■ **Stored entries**

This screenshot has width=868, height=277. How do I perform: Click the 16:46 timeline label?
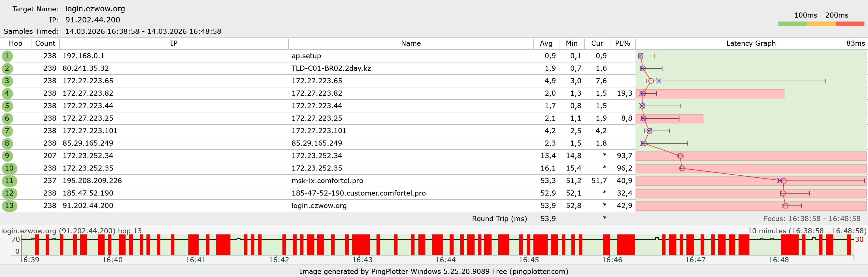click(x=612, y=260)
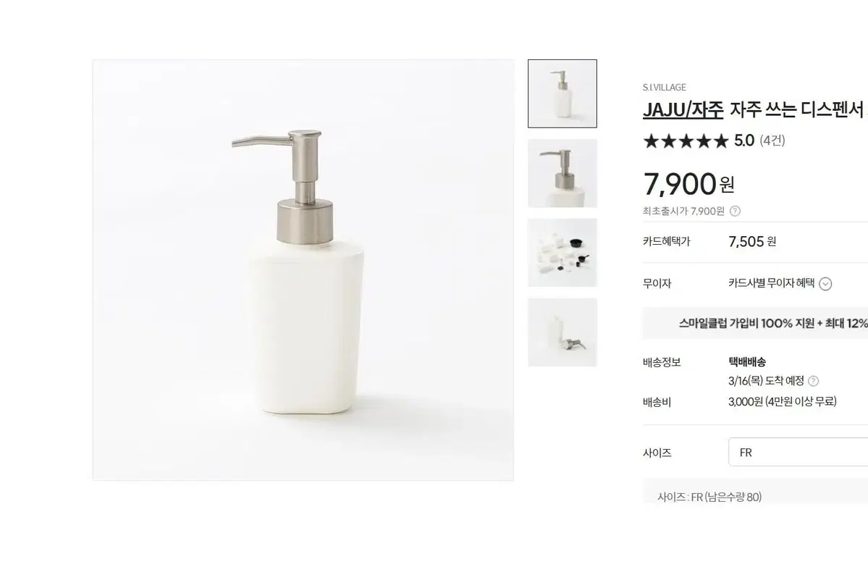Image resolution: width=868 pixels, height=588 pixels.
Task: Select the first dispenser thumbnail
Action: (x=562, y=93)
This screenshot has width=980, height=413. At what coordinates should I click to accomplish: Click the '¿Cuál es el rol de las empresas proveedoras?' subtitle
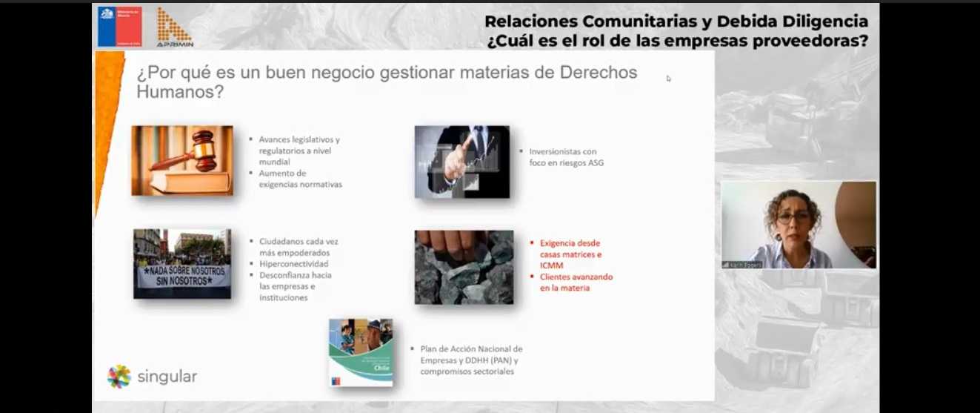pyautogui.click(x=677, y=42)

■ **Brief**
Output every record above verbatim, excluding images.

■ **Answer section**
This screenshot has width=868, height=277. How do I perform: Click the 16:46 timeline label?
click(x=612, y=260)
Image resolution: width=868 pixels, height=588 pixels.
Task: Select the first dispenser thumbnail
Action: (x=562, y=93)
This screenshot has width=980, height=413. At what coordinates should I click to accomplish: Click the '¿Cuál es el rol de las empresas proveedoras?' subtitle
pyautogui.click(x=677, y=42)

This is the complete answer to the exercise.